**DOCUMENT SECTION**

--------------------

Any designation of a Subsidiary of Penn National as an Unrestricted
Subsidiary will be evidenced to the trustee by filing with the trustee a
certified copy of the Board Resolution giving effect to such designation and an
officers' certificate certifying that such designation complied with the
preceding conditions and was permitted by the covenant described above under the
caption "--Certain Covenants--Restricted Payments." If, at any time, any
Unrestricted Subsidiary would fail to meet the preceding requirements as an
Unrestricted Subsidiary, it will thereafter cease to be an Unrestricted
Subsidiary for purposes of the indenture and any Indebtedness of such Subsidiary
will be deemed to be incurred by a Restricted Subsidiary of Penn National as of
such date and, if such Indebtedness is not permitted to be incurred as of such
date under the covenant described under the caption "--Certain
Covenants--Incurrence of Indebtedness and Issuance of Preferred Stock," Penn
National will be in default of such covenant. The Board of Directors of Penn
National may at any time designate any Unrestricted Subsidiary to be a
Restricted Subsidiary; provided that such designation will be deemed to be an
incurrence of Indebtedness by a Restricted Subsidiary of Penn National of any
outstanding Indebtedness of such Unrestricted Subsidiary and such designation
will only be permitted if (1) such Indebtedness is permitted under the covenant
described under the caption "--Certain Covenants--Incurrence of Indebtedness and
Issuance of Preferred Stock," calculated on a pro forma basis as if such
designation had occurred at the beginning of the four-quarter reference period;
and (2) no Default or Event of Default would be in existence following such
designation.

--------------------

**EXERCISE SET**
[1] According to the indenture excerpt, what must be filed with the trustee to evidence the designation of a Subsidiary of Penn National as an Unrestricted Subsidiary?
[2] Please list, once each, the capitalized terms the indenture excerpt uses outside its quoted captions. Leave out the name Penn National and words capitalized only because they begin a sentence.

(Click-target lines)
--------------------

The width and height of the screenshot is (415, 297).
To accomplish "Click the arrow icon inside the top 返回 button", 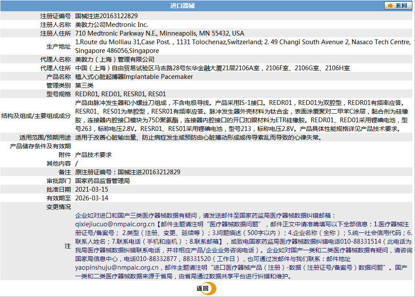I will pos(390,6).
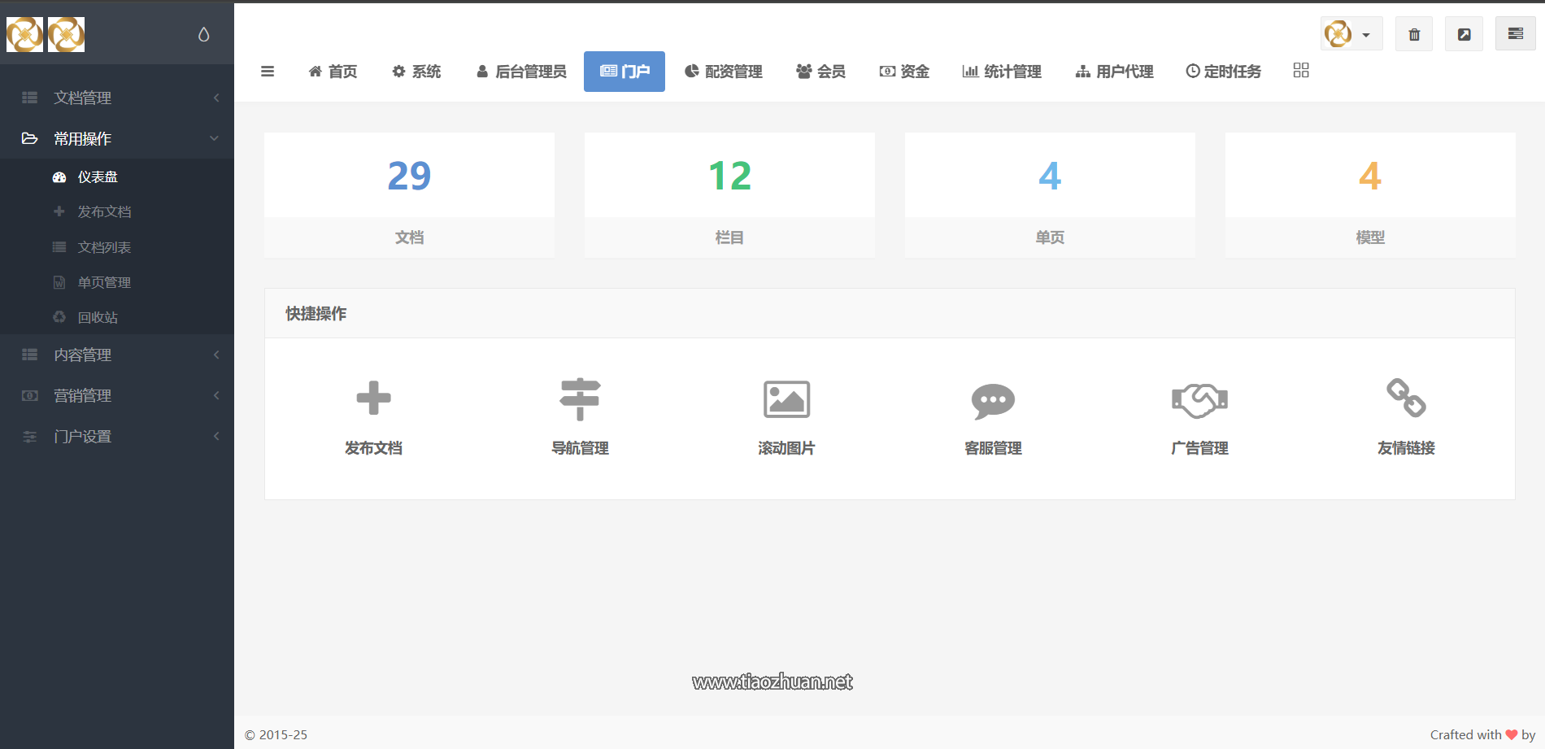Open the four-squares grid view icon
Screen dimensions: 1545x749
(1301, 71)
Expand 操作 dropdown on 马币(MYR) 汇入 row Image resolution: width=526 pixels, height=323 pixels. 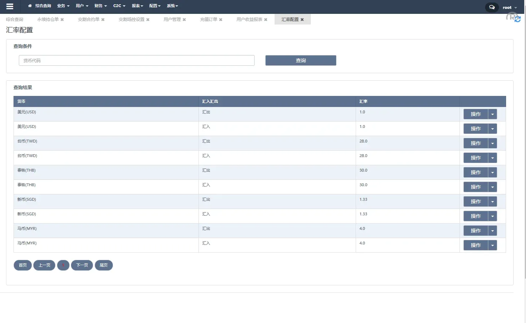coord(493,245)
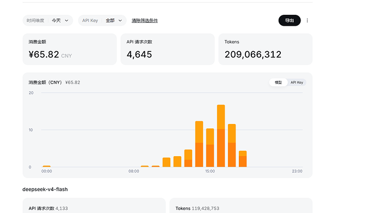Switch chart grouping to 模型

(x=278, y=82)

--------------------

**EXERCISE SOLUTIONS**
[1] A certified copy of the Board Resolution giving effect to the designation and an officers' certificate certifying that the designation complied with the preceding conditions and was permitted by the "--Certain Covenants--Restricted Payments" covenant.

[2]
Subsidiary
Unrestricted Subsidiary
Restricted Subsidiary
Board Resolution
Board of Directors
Indebtedness
Default
Event of Default